Pryor has responded by saddling up for work and not getting on a soap box. He is just off his third visit with quarterback doctor Tom House at USC. He impressed the Bengals coaches with his leadership and command of the offense in the rookie minicamp and Jackson liked the way he improved daily with his mechanics.

He has been all over the facility and is already a staple in the equipment room of Jeff Brickner and Adam Knollman. After the night meetings at rookie camp, Pryor could be seen at 11 p.m. on the turf field throwing a baseball against the wall working on his release. After one workout he thanked center Russell Bodine for snapping the ball to him in some extra work and he detailed how he stayed late on the field helping a linebacker break on the ball.

"He seems really down to earth," Nugent says. "Just a good dude. I like him a lot."

Pryor is a happy man. If there is bitterness, time is nibbling it away.  He says when he goes home, Terrelle II smiles, yells, and comes after him to play.

"If you don't have God in your life, I don't think I can be in your life. That's how I look at it," Pryor says. "There's no way possible with the stuff I've gone through, the politics I've had to deal with on some of the other teams I've been with, never getting opportunities, there's no (other) way I could handle that with a smile and work harder…I've been going through so many issues, I'm thinking I need something to get past it. A lot of it was hanging on me. it was draining me. Now every single day, I smile…I'm a joyful person."

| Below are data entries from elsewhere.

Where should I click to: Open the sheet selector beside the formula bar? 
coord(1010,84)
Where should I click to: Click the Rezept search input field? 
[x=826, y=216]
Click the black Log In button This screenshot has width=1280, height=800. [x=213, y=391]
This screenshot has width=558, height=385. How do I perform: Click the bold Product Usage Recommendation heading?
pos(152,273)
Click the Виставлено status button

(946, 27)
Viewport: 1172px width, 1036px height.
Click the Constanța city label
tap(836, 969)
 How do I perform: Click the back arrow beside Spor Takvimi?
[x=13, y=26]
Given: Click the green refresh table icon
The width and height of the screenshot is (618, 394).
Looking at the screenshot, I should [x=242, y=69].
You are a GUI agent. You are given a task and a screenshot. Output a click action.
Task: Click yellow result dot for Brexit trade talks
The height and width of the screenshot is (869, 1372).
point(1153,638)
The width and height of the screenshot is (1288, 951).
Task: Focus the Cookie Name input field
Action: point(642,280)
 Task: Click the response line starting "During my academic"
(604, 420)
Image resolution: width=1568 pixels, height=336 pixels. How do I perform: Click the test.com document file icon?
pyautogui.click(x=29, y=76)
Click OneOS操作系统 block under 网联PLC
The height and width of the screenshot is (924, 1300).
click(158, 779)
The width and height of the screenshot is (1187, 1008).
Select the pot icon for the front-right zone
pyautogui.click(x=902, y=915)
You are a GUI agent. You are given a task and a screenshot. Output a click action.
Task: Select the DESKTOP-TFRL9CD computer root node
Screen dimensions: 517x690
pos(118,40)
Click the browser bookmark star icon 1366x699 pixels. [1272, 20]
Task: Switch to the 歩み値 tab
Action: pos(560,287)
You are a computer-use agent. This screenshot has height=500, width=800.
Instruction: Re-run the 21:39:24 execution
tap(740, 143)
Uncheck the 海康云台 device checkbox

Pryor can't have anything to do with the Ohio State program for five years, the team he kept alive for three years, juking and chucking and sprinting to a 31-4 ride that claimed a Rose Bowl and a Sugar Bowl. He watches and he would love to talk to head coach Urban Meyer and who ever might be playing quarterback.

"I follow them very strictly" Pryor says. "I cheer for Urban a lot. I cheer for any quarterback there.  I have so much info now, I wish I could talk to those guys, and get them to really understand. I understand the quarterback position. I watch a lot of film. I haven't had a whole lot of experience in the NFL yet. But it's coming."

He says he's got three credits left for a degree. One day he would like to get his OSU degree.

"I want my son to see that I got a college degree," he says.

But the biggest thing for him now is that post-graduate Crash Course now accelerating into its fifth season. Pryor told Jackson the other day that he's learned more in a week here than he has in all his years bouncing around the league. On this day, the one new thing he learned came from one of the huddles in the office.

Pryor recites the play, something along the lines of, "Double right 2 Jet all go Puma Alert."

"We hadn't gone over it yet," Pryor says, "but I wanted to know how to get from that play to another one."

He hopes that's about right. Now that he's back in the land of the Buckeyes, it sounds like he's checked off and is into the next play.